LORA: RuntimeError: GET was unable to find an engine to execute this computation
LamOne1 opened this issue · 1 comments
LamOne1 commented
Hello,
I ran adapter_v2 code without any issue, but I couldn't run lora code with the same environment and without changing anything in the code.
[rank: 0] Global seed set to 1337
Traceback (most recent call last):
File ".../finetune/lora.py", line 218, in <module>
CLI(main)
File ".../.conda/envs/llm2/lib/python3.9/site-packages/jsonargparse/cli.py", line 85, in CLI
return _run_component(component, cfg_init)
File ".../.conda/envs/llm2/lib/python3.9/site-packages/jsonargparse/cli.py", line 147, in _run_component
return component(**cfg)
File ".../finetune/lora.py", line 79, in main
train(fabric, model, optimizer, train_data, val_data, out_dir)
File ".../finetune/lora.py", line 112, in train
logits = model(input_ids)
File ".../.conda/envs/llm2/lib/python3.9/site-packages/torch/nn/modules/module.py", line 1501, in _call_impl
return forward_call(*args, **kwargs)
File ".../.conda/envs/llm2/lib/python3.9/site-packages/lightning-2.1.0.dev0-py3.9.egg/lightning/fabric/wrappers.py", line 116, in forward
output = self._forward_module(*args, **kwargs)
File ".../.conda/envs/llm2/lib/python3.9/site-packages/torch/nn/modules/module.py", line 1501, in _call_impl
return forward_call(*args, **kwargs)
File ".../.conda/envs/llm2/lib/python3.9/site-packages/torch/nn/parallel/distributed.py", line 1156, in forward
output = self._run_ddp_forward(*inputs, **kwargs)
File ".../.conda/envs/llm2/lib/python3.9/site-packages/torch/nn/parallel/distributed.py", line 1110, in _run_ddp_forward
return module_to_run(*inputs[0], **kwargs[0]) # type: ignore[index]

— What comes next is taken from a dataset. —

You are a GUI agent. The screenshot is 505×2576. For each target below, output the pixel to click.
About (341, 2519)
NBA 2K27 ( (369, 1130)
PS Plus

File ".../.conda/envs/llm2/lib/python3.9/site-packages/torch/nn/modules/module.py", line 1501, in _call_impl
return forward_call(*args, **kwargs)
File ".../lit_llama/model.py", line 105, in forward
x, _ = block(x, rope, mask, max_seq_length)
File ".../.conda/envs/llm2/lib/python3.9/site-packages/torch/nn/modules/module.py", line 1501, in _call_impl
return forward_call(*args, **kwargs)
File ".../lit_llama/model.py", line 164, in forward
h, new_kv_cache = self.attn(self.rms_1(x), rope, mask, max_seq_length, input_pos, kv_cache)
File ".../.conda/envs/llm2/lib/python3.9/site-packages/torch/nn/modules/module.py", line 1501, in _call_impl
return forward_call(*args, **kwargs)
File ".../lit_llama/model.py", line 196, in forward
q, k, v = self.c_attn(x).split(self.n_embd, dim=2)
File ".../.conda/envs/llm2/lib/python3.9/site-packages/torch/nn/modules/module.py", line 1501, in _call_impl
return forward_call(*args, **kwargs)
File ".../lit_llama/lora.py", line 318, in forward
after_B = F.conv1d(
RuntimeError: GET was unable to find an engine to execute this computation
LamOne1 commented
The issue is fixed after changing the GPU from A100 to V100